Each entry that follows should be retyped in full and exactly.

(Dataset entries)
◆ ◆ ◆ ◆ ◆ ◆ ◆
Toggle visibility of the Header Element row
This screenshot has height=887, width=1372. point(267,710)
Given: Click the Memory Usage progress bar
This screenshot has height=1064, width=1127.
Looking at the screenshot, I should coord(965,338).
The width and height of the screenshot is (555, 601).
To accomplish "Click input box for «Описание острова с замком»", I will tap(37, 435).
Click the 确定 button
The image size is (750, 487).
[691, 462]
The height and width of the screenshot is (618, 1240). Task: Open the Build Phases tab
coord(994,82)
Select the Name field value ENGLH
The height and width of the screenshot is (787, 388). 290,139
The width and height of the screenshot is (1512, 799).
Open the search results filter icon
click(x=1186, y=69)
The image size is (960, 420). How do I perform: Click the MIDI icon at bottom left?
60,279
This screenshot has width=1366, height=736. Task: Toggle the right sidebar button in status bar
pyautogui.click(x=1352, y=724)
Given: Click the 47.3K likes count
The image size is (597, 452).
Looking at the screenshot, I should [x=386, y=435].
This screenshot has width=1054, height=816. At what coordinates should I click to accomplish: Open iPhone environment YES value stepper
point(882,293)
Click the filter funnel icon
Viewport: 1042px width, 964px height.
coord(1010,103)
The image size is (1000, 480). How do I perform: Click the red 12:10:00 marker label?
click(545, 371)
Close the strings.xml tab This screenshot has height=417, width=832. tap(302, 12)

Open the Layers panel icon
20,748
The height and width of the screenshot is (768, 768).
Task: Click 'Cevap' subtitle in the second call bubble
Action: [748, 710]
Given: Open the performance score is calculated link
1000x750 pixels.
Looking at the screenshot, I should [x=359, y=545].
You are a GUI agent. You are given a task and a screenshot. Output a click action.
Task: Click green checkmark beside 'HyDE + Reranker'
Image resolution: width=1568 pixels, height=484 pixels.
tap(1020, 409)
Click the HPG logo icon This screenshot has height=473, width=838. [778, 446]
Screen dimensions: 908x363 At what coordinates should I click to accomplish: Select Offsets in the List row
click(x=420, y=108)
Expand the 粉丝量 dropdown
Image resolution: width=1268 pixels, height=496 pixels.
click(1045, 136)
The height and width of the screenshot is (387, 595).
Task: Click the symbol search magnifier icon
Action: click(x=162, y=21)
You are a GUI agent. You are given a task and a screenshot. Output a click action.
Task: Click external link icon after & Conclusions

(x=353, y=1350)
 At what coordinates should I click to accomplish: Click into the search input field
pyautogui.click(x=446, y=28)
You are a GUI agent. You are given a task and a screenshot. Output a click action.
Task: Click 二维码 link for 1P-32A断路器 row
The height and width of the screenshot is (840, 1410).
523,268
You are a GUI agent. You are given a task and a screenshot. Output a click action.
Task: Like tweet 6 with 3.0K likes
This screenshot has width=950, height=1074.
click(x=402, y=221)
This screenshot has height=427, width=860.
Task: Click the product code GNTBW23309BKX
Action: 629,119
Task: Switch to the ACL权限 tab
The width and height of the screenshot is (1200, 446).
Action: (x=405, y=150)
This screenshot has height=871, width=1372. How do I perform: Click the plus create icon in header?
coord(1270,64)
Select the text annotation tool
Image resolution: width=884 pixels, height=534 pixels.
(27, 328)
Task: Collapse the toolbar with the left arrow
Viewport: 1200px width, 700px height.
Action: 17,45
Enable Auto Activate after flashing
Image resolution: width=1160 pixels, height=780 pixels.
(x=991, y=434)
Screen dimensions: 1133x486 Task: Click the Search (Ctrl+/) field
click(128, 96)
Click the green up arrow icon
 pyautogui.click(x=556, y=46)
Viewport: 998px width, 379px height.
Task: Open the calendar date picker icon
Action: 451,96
◆ ◆ ◆ ◆ ◆ ◆ ◆
SOLVED EXERCISE ▸
Toggle visibility of the Header Element row
This screenshot has height=887, width=1372. point(267,710)
Given: Click the Memory Usage progress bar
This screenshot has height=1064, width=1127.
Looking at the screenshot, I should coord(965,338).
The width and height of the screenshot is (555, 601).
To accomplish "Click input box for «Описание острова с замком»", I will tap(37, 435).
Click the 确定 button
The image size is (750, 487).
[691, 462]
The height and width of the screenshot is (618, 1240). Task: Open the Build Phases tab
coord(994,82)
Select the Name field value ENGLH
The height and width of the screenshot is (787, 388). 290,139
The width and height of the screenshot is (1512, 799).
Open the search results filter icon
click(x=1186, y=69)
The image size is (960, 420). How do I perform: Click the MIDI icon at bottom left?
60,279
This screenshot has width=1366, height=736. Task: Toggle the right sidebar button in status bar
pyautogui.click(x=1352, y=724)
Given: Click the 47.3K likes count
The image size is (597, 452).
Looking at the screenshot, I should [x=386, y=435].
This screenshot has width=1054, height=816. At what coordinates should I click to accomplish: Open iPhone environment YES value stepper
point(882,293)
Click the filter funnel icon
Viewport: 1042px width, 964px height.
coord(1010,103)
The image size is (1000, 480). How do I perform: Click the red 12:10:00 marker label?
click(545, 371)
Close the strings.xml tab This screenshot has height=417, width=832. tap(302, 12)

Open the Layers panel icon
20,748
The height and width of the screenshot is (768, 768).
Task: Click 'Cevap' subtitle in the second call bubble
Action: [748, 710]
Given: Open the performance score is calculated link
1000x750 pixels.
Looking at the screenshot, I should [x=359, y=545].
You are a GUI agent. You are given a task and a screenshot. Output a click action.
Task: Click green checkmark beside 'HyDE + Reranker'
Image resolution: width=1568 pixels, height=484 pixels.
tap(1020, 409)
Click the HPG logo icon This screenshot has height=473, width=838. [778, 446]
Screen dimensions: 908x363 At what coordinates should I click to accomplish: Select Offsets in the List row
click(x=420, y=108)
Expand the 粉丝量 dropdown
Image resolution: width=1268 pixels, height=496 pixels.
click(1045, 136)
The height and width of the screenshot is (387, 595).
Task: Click the symbol search magnifier icon
Action: click(x=162, y=21)
You are a GUI agent. You are given a task and a screenshot. Output a click action.
Task: Click external link icon after & Conclusions

(x=353, y=1350)
 At what coordinates should I click to accomplish: Click into the search input field
pyautogui.click(x=446, y=28)
You are a GUI agent. You are given a task and a screenshot. Output a click action.
Task: Click 二维码 link for 1P-32A断路器 row
The height and width of the screenshot is (840, 1410).
523,268
You are a GUI agent. You are given a task and a screenshot. Output a click action.
Task: Like tweet 6 with 3.0K likes
This screenshot has width=950, height=1074.
click(x=402, y=221)
This screenshot has height=427, width=860.
Task: Click the product code GNTBW23309BKX
Action: 629,119
Task: Switch to the ACL权限 tab
The width and height of the screenshot is (1200, 446).
Action: (x=405, y=150)
This screenshot has height=871, width=1372. How do I perform: Click the plus create icon in header?
coord(1270,64)
Select the text annotation tool
Image resolution: width=884 pixels, height=534 pixels.
(27, 328)
Task: Collapse the toolbar with the left arrow
Viewport: 1200px width, 700px height.
Action: 17,45
Enable Auto Activate after flashing
Image resolution: width=1160 pixels, height=780 pixels.
(x=991, y=434)
Screen dimensions: 1133x486 Task: Click the Search (Ctrl+/) field
click(128, 96)
Click the green up arrow icon
 pyautogui.click(x=556, y=46)
Viewport: 998px width, 379px height.
Task: Open the calendar date picker icon
Action: 451,96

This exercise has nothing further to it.